The Anglican Journal carries an insightful interview with Canadian Primate Fred Hiltz on the difficulties his Church would face in attempting to comply with Rowan Williams’ request for a moratorium on authorization of rites for the blessing of same-sex relationships:
He said there are conflicting interpretations on what the moratorium on same-sex blessings means, with some thinking it means not having any new blessings, and some interpreting it as retroactive, which would require a synod like New Westminster to rescind its 2002 motion that allowed same-sex blessings in their diocese. He added that the Archbishop of Canterbury’s recent letter about the moratoria was also “significant.” Archbishop Williams had acknowledged that, while the call for moratoria received support from “a strong majority” at the conference, he was nonetheless aware of the “conscientious difficulties this posed for some.”
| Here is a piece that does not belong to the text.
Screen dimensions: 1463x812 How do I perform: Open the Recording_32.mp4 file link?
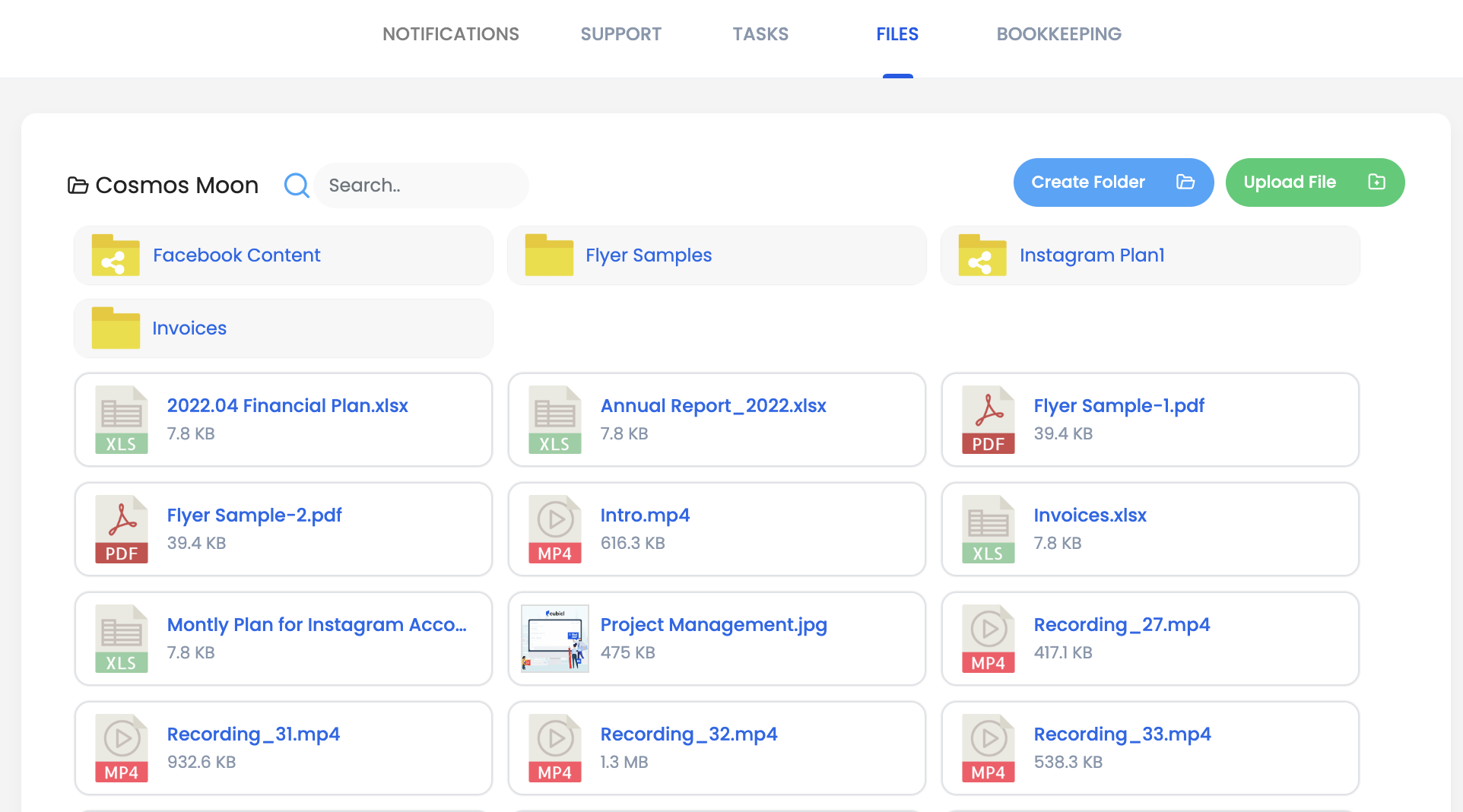coord(688,734)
Archbishop Hiltz said that the diocesan bishop of New Westminster, Michael Ingham, “rightly pointed out that it’s not for him to rescind the motion; the synod has to debate the issue.” The primate said that he’d be “very surprised if they rescind that motion.”
Archbishop Hiltz said that the call for moratoria would also be “a huge pastoral challenge” for bishops of four dioceses that have pending requests from their synods for the approval of same-sex blessings “given the kind of strong majority votes those synods” had.